Compound of Lee ('meadow') and Anna ('grace'), a modern American combination name.
Leeanna is a compound name built from two simple, elegant components: Lee, from Old English *lēah* meaning "woodland clearing" or "meadow," and Anna, from the Hebrew *Channah* meaning "grace" or "favor." Together they produce a name with exceptional phonetic balance — four syllables, a gentle internal rhyme, a name that flows naturally in conversation. This type of Southern compound construction was immensely popular in American naming culture through the nineteenth and early twentieth centuries, when blending two family names or two honor names into a single given name was a common and affectionate practice.

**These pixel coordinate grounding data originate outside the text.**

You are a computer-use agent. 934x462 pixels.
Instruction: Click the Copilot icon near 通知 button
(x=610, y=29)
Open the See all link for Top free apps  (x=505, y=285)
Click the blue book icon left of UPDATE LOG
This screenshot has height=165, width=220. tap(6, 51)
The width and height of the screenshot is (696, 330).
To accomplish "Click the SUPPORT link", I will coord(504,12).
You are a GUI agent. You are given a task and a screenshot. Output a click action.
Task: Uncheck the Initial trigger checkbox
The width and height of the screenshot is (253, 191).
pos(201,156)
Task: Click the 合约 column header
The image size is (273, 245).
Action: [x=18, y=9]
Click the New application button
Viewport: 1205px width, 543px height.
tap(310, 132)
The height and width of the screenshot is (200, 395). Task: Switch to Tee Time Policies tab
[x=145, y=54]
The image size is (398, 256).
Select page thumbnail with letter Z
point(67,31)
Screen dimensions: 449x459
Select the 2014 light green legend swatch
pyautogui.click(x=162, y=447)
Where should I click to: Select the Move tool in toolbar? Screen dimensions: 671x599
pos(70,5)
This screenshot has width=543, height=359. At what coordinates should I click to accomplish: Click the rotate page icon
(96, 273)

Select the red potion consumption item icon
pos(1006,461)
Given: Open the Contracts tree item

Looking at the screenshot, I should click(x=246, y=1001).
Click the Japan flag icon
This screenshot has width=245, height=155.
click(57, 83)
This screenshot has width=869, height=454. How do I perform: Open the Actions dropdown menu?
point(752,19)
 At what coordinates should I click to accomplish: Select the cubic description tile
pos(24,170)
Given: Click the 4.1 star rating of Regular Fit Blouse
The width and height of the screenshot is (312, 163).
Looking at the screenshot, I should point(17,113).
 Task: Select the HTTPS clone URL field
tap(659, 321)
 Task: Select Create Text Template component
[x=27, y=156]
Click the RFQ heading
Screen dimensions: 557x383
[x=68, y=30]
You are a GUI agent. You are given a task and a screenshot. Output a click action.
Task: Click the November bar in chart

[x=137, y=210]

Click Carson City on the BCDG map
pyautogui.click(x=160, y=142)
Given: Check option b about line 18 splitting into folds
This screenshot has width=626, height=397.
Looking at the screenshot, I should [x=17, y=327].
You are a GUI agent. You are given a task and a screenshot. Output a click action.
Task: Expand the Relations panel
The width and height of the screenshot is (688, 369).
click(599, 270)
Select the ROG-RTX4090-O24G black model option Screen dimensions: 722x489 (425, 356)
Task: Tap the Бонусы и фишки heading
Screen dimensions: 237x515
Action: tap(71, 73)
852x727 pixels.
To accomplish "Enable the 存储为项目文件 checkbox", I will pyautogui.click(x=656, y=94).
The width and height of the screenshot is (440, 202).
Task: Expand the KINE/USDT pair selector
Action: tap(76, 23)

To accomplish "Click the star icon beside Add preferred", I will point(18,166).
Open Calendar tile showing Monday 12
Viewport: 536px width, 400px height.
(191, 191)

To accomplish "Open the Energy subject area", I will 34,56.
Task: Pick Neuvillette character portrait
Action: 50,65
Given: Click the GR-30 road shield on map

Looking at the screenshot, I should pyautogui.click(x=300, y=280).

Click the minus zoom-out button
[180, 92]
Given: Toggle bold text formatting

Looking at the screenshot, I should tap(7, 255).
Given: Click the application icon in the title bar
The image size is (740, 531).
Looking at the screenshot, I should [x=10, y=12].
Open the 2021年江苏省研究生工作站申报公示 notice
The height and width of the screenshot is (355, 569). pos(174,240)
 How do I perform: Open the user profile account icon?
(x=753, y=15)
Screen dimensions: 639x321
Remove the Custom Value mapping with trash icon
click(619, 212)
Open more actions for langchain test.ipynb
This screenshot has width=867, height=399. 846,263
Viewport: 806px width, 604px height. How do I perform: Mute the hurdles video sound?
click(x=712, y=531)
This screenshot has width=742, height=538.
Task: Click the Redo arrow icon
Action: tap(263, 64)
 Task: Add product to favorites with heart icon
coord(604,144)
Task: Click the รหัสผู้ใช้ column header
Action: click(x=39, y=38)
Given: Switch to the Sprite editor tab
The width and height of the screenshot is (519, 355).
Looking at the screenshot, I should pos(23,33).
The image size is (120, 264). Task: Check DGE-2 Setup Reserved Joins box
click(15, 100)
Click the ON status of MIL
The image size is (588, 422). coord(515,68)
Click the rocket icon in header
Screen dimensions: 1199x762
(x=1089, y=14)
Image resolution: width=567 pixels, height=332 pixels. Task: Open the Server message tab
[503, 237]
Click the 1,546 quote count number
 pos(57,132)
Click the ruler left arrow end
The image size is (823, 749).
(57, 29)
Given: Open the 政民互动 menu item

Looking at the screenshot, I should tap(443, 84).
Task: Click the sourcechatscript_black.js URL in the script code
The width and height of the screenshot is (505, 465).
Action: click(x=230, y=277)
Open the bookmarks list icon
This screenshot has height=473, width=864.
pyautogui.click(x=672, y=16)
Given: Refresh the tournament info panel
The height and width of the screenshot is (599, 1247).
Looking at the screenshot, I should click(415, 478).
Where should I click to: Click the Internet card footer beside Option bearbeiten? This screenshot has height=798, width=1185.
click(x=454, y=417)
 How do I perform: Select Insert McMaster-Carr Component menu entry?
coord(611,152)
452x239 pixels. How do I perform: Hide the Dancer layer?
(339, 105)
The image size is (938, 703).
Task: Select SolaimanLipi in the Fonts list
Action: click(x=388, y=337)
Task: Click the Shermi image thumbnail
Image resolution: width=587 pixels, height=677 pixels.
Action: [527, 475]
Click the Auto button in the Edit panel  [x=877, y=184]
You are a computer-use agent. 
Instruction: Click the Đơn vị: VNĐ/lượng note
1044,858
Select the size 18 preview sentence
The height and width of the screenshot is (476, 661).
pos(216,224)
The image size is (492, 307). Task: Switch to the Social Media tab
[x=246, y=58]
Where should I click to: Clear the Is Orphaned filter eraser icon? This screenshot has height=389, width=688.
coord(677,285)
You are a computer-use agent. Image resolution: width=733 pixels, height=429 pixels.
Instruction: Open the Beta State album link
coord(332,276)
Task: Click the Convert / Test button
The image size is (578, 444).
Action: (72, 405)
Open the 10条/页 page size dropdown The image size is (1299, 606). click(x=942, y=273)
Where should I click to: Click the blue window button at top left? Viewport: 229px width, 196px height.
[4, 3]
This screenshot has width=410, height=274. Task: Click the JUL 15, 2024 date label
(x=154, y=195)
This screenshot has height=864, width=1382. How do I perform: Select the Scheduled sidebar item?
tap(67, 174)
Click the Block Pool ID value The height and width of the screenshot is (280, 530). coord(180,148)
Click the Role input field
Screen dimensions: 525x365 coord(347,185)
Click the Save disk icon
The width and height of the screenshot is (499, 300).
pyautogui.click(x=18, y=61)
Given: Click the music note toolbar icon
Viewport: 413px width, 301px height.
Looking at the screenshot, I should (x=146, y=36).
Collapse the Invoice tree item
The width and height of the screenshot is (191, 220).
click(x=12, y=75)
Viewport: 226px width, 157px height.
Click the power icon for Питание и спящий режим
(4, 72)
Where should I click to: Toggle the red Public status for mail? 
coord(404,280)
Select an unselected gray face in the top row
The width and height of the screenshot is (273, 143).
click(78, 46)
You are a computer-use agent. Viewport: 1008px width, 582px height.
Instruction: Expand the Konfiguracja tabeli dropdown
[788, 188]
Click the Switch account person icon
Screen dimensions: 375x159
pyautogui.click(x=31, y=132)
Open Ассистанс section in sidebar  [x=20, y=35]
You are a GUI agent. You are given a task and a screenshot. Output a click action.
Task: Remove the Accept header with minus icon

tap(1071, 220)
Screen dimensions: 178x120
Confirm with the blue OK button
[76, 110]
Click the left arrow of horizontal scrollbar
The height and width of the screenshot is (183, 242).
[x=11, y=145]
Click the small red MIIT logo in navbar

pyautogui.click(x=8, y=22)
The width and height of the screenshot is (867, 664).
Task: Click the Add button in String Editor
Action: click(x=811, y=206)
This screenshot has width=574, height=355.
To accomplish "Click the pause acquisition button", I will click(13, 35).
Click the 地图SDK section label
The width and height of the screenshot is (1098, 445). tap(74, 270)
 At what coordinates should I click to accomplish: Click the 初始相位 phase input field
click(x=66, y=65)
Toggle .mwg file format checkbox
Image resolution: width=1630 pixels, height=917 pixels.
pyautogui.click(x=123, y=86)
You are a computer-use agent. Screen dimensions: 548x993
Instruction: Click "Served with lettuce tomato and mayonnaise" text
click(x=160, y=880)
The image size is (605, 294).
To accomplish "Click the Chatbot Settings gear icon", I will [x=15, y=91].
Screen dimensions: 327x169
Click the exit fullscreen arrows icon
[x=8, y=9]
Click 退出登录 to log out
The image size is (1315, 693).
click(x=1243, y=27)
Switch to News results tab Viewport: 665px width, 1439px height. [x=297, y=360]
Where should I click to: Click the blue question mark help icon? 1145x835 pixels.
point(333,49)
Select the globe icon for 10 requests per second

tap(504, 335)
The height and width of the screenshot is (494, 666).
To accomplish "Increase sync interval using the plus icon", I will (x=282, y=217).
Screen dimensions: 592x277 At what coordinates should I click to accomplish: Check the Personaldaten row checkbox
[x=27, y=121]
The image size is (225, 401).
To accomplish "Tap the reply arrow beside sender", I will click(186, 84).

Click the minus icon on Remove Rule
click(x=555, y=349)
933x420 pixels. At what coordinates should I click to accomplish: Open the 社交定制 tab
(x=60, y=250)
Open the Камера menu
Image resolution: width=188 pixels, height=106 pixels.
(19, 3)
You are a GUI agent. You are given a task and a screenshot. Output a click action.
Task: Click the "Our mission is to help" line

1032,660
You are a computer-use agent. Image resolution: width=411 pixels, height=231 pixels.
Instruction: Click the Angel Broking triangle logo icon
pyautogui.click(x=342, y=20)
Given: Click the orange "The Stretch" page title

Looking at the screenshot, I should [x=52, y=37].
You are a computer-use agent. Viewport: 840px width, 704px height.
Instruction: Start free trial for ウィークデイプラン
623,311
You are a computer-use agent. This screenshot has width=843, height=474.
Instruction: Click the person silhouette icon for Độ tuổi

Anna herself carries extraordinary historical weight: she is the grandmother of Jesus in Christian tradition (named in the apocryphal Gospels), the name of eight Byzantine empresses, a Russian literary touchstone through Tolstoy's *Anna Karenina*, and a perennial global favorite that rarely falls entirely out of fashion. Leeanna inherits this gravitas while personalizing it through the Lee prefix. The spelling Leeanna (versus Leanna, Lianna, or Liana) emphasizes the compound nature and gives each element equal visual presence on the page.
In modern usage, Leeanna has a warm, unhurried quality that many parents find appealing precisely because it resists the churn of trend cycles. It is not a name that spikes on baby name charts and then vanishes; it is a name that maintains a steady, quiet presence. Notable bearers include Canadian actress Leeanna Walsman, which gives the name some contemporary cultural visibility. The name occupies comfortable territory between the formal and the familiar, easily shortened to Lee or Anna when occasion demands, yet complete and dignified in full — a name with room to grow.